Why we need a robust vaccine market

Dr. Anthony S. Fauci - is director of the National Institute of Allergy and Infectious Diseases at the National Institutes of Health in Bethesda, Md.

Seasonal influenza is generally not perceived as a major public health threat. Yet it causes 36,000 deaths and 200,000 hospitalizations in the United States each year, mostly among the elderly and other vulnerable populations.

Although vaccination is the most important countermeasure against the flu, fewer than one-third of Americans receive a flu shot each year. This bodes poorly for our ability to prepare for a much more serious global influenza pandemic.

If there were a crisis today similar to the 1918 outbreak of Spanish flu, in which 50 million lives were lost worldwide, virtually everyone would want to be vaccinated. But the infrastructure and vaccine-production capacity of this nation and the world are not prepared for such demand.
One way to bridge this gap is to increase the production capacity for seasonal flu vaccines. Then, if needed, these expanded manufacturing facilities could readily switch over to produce a pandemic vaccine.

Progress in this direction is already occurring.

During the 2004-05 flu season, only three vaccine-makers were licensed to distribute flu vaccine in the United States. This season, another manufacturer received FDA approval, and additional suppliers are expressing interest.

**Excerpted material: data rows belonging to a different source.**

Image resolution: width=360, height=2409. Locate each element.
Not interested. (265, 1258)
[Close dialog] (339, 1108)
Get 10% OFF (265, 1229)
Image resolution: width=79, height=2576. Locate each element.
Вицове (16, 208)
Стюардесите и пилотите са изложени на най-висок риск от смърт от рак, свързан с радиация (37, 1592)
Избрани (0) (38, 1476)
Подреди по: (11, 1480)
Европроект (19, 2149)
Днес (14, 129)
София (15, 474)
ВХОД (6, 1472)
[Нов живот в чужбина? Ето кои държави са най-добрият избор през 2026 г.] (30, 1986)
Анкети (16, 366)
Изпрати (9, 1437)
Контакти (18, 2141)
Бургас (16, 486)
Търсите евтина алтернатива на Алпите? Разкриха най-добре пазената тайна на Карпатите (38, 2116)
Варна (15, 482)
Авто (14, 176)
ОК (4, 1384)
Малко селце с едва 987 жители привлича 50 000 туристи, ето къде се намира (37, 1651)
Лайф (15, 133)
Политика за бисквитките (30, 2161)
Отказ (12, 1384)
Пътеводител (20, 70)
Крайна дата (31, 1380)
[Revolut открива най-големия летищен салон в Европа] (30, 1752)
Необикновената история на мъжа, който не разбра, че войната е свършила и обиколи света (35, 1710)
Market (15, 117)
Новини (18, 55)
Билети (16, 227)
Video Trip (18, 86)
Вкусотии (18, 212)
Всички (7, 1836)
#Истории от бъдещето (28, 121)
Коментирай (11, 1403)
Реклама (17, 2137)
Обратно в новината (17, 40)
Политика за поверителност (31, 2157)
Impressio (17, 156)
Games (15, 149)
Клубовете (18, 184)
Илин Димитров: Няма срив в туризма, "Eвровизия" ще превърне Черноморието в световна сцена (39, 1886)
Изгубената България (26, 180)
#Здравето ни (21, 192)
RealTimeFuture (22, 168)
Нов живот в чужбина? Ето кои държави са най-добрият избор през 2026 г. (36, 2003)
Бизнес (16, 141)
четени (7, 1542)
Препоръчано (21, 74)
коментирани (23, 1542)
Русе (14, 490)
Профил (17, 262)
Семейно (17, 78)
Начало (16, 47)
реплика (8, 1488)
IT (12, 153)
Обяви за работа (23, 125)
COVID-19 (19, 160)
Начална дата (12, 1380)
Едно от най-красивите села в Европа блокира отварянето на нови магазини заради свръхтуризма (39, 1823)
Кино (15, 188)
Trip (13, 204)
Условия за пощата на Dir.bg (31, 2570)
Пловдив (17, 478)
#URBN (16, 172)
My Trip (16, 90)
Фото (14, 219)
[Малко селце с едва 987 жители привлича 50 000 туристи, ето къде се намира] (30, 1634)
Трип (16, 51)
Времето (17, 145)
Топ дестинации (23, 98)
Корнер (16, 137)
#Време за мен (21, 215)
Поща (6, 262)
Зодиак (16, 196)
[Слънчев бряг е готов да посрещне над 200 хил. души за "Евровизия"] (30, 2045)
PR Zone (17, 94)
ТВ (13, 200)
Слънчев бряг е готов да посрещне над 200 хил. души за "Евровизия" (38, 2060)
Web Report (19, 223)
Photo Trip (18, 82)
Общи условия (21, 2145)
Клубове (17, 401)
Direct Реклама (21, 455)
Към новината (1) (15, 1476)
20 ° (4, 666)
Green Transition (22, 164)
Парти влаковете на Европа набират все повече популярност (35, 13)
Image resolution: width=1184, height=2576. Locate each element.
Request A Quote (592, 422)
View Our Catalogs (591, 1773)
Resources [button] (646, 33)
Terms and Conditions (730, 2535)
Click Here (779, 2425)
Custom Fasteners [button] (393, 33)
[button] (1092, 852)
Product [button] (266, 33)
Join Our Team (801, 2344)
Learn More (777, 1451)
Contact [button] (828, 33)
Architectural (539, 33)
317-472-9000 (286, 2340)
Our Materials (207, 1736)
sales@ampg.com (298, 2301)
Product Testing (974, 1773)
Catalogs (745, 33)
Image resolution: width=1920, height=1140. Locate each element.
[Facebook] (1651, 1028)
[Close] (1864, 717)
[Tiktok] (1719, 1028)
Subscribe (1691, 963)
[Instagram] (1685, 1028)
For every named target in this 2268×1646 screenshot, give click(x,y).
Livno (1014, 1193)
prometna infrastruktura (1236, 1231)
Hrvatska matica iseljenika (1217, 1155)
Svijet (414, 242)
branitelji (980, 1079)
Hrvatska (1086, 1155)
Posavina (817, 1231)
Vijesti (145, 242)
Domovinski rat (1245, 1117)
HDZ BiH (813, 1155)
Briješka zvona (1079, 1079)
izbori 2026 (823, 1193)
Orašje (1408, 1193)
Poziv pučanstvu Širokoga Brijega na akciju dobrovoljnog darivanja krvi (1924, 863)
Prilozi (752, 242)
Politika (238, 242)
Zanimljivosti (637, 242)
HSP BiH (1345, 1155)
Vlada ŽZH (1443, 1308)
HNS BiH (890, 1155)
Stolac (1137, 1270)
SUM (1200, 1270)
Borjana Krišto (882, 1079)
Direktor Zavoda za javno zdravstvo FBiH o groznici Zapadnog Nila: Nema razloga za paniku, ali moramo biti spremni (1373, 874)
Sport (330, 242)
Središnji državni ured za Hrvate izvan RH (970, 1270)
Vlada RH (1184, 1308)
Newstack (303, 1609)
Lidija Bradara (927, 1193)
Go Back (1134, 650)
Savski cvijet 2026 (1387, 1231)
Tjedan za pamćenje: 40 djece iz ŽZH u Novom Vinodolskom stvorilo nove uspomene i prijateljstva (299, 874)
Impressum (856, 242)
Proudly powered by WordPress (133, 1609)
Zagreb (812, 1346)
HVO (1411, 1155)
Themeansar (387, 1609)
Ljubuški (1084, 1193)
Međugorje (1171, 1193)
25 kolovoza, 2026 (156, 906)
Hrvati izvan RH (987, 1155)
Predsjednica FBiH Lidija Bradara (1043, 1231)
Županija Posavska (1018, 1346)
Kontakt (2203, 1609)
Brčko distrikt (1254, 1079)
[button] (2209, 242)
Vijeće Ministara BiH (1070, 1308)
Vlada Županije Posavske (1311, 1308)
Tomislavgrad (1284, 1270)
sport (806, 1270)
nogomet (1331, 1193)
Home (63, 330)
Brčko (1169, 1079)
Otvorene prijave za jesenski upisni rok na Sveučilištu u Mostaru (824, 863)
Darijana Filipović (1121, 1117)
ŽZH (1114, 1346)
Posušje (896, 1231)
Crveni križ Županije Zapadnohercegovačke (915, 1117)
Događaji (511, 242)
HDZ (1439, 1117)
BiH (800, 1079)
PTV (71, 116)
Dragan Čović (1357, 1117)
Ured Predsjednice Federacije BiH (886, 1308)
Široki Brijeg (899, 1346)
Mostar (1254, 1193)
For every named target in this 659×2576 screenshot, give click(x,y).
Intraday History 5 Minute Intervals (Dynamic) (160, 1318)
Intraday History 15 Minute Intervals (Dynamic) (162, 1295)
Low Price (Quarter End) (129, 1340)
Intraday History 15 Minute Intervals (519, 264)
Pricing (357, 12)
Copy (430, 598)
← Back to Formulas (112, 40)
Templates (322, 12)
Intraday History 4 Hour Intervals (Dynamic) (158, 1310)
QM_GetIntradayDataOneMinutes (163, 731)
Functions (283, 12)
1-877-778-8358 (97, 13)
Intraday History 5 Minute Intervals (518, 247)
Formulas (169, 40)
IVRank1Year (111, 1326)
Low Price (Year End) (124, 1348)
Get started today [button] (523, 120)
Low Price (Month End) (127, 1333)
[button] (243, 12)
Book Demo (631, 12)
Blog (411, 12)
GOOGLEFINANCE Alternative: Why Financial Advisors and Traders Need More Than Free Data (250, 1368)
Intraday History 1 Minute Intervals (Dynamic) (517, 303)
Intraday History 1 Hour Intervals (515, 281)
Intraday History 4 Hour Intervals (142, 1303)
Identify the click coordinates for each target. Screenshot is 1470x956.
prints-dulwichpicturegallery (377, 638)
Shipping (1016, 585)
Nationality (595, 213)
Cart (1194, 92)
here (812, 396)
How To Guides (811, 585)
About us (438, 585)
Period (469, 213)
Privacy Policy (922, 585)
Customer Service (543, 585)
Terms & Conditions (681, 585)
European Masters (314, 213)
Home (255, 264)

But growth in vaccine-production capacity must be matched with increased consumer demand. During the 2004-05 flu season, 4.5 million vaccine doses were not used and ultimately discarded. Companies forced to discard unused vaccine and absorb a financial loss would be reluctant to increase production capacity. Without a robust vaccine market, new and more efficient ways to manufacture influenza vaccines may not be aggressively pursued.

Because seasonal influenza viruses mutate slightly from year to year, vaccine must be reformulated for each flu season. Each year's vaccine protects people from viruses that are slightly different from those of the previous year, and adds protection to our existing immunity, accumulated from previous exposures and immunizations.

In contrast, pandemic influenza occurs when humans are exposed to a highly transmissible virus that is dramatically different from any virus they have previously encountered. In that event, it will be crucial to produce and distribute large quantities of vaccine matched to the circulating virus - without delay.

A pandemic could occur if one of the H5N1 avian flu viruses circulating in Asia, Europe, the Middle East, and Africa acquired the ability to transmit efficiently from person to person. The tendency of flu viruses to rapidly mutate makes it difficult to predict which strain could trigger a global pandemic. Nonetheless, public health officials, researchers, and industry have decided to proceed with the development of vaccines based on currently circulating bird flu strains. Such vaccines may not exactly match the viral strain that ultimately triggers a pandemic, but can serve as prototypes against a pandemic virus strain that may emerge later.

This effort serves two important purposes. As the H5N1 virus mutates, the prototype vaccines may offer enough protection to prime the immune system and reduce the severity of infection. This could buy precious time while a vaccine that closely matches the pandemic strain was produced and distributed. Producing prototype H5N1 vaccines also provides a trial run in developing the infrastructure and production capacity to manufacture enough vaccine should a worldwide pandemic ensue.

Once a safe and effective pandemic flu vaccine is developed, the challenge remains to rapidly produce and distribute the product. But again, unless consumer demand for seasonal flu vaccine increases significantly, vaccine-makers may be hard-pressed to sustain the production capacity that will ensure adequate supplies during a pandemic.

Yearly flu shots for most Americans would help create the infrastructure we need to prepare for pandemics, with the added advantage of providing immediate health benefits.